Changing Pay frequency

I was notified yesterday that the owners would like change the pay frequency from bi-weekly to semi-monthly. I am very resistent to do it now that the year has already started. Has anyone made this change mid-year? If so, how did it go? We are a small company (60 ees)and this should go over like a lead balloon.

Comments

  • 3 Comments sorted by Votes Date Added
  • Do you have hourly employees?

    How set are the owners on the change? If they really want it, then you must do it, but before you do, be ready to have issues tracking your hourly work force. The middle of the month and the end of the month rarely track with the end of a 40 hour pay period. So you find yourself having a lot of extra work to track overtime.

    Don't forget to adjust your timesheets or whatever other method you use to track hours worked for the non-exempt staff.

    If you must to this, try and pick a time when the end of your normal pay period coincides with the middle or end of the month. Either that or be ready to calculate a "stub" period - you know, a pay period with just a couple of days in it. Make sure you recalculate all the authorized EE payroll deductions and look at timing of tax payments, etc so you don't trip up with some of these mundane issues.

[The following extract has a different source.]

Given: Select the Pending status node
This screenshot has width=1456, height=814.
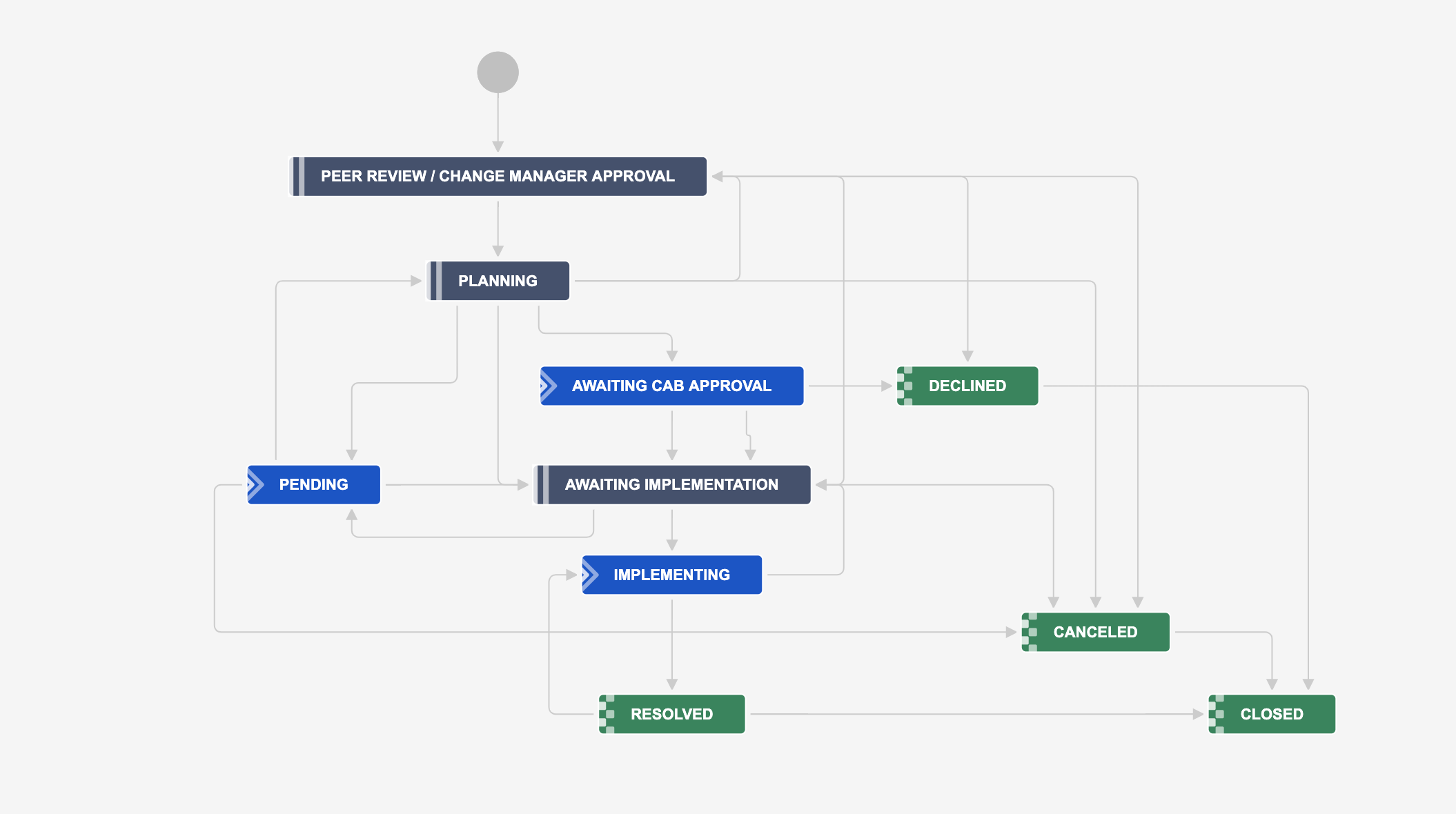Looking at the screenshot, I should point(314,484).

    Make sure you communicate throroughly with the staff. Anytime you mess with peoples paychecks, you are going to get some flak. Even though the pay is the same over a year's period, they must all adjust their individual budgeting, financial planning, automatic withdrawals for payments, etc. Many people have a difficult time with change so be ready to deal with lots of people's issues - and be sure management repeats the mantra regarding whatever the business reason is for the change. It is almost a given that EEs will be disgruntled about this kind of change, but if management presents a unified force, they will deal with the change because they have to.
  • We changed in July last year. We publicized the impending change in March. We made calendars with the new pay periods and pay days, and visited each department twice. The main thing is to put employees' fears to rest - they'll believe the company has an underlying motive to rip them off. Now they'll be getting 24 paychecks instead of 26. Do your best to listen and disarm them.
  • A few years ago, all weekly, monthly and semi monthly went to bi-weekly. Payroll waited for a Sunday that all three pay periods would have started anyway- it ended up being Sept 1 for us that year. The biggest difficulty we had was getting everyone to fill out their timesheets correctly after the change.